*** Opening of Exercise input ***

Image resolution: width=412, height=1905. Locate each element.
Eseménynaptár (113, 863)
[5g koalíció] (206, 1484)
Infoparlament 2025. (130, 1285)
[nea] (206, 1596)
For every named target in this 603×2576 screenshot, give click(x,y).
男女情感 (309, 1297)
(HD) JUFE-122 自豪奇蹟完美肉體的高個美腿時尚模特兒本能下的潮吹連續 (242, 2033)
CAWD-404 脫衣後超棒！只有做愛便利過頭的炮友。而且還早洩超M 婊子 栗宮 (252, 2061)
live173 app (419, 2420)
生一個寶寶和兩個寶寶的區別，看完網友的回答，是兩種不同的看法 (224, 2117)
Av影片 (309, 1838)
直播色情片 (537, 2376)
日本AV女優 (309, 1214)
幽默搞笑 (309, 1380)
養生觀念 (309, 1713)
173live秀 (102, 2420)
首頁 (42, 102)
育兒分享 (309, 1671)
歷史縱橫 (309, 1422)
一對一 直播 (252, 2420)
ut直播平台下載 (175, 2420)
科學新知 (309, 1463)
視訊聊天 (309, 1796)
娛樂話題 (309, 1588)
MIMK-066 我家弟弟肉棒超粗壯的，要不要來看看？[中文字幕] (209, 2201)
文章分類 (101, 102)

*** Close of Exercise input ***

▶ **Aim of the exercise**
Each line from the one with "[nea] (206, 1596)" through the end of the entries above must be set down exactly, both end lines included, and no other line may appear.

▶ **Finished task**
[nea] (206, 1596)
For every named target in this 603×2576 screenshot, give click(x,y).
男女情感 (309, 1297)
(HD) JUFE-122 自豪奇蹟完美肉體的高個美腿時尚模特兒本能下的潮吹連續 (242, 2033)
CAWD-404 脫衣後超棒！只有做愛便利過頭的炮友。而且還早洩超M 婊子 栗宮 (252, 2061)
live173 app (419, 2420)
生一個寶寶和兩個寶寶的區別，看完網友的回答，是兩種不同的看法 (224, 2117)
Av影片 (309, 1838)
直播色情片 (537, 2376)
日本AV女優 (309, 1214)
幽默搞笑 (309, 1380)
養生觀念 (309, 1713)
173live秀 (102, 2420)
首頁 (42, 102)
育兒分享 (309, 1671)
歷史縱橫 (309, 1422)
一對一 直播 (252, 2420)
ut直播平台下載 (175, 2420)
科學新知 (309, 1463)
視訊聊天 (309, 1796)
娛樂話題 (309, 1588)
MIMK-066 我家弟弟肉棒超粗壯的，要不要來看看？[中文字幕] (209, 2201)
文章分類 (101, 102)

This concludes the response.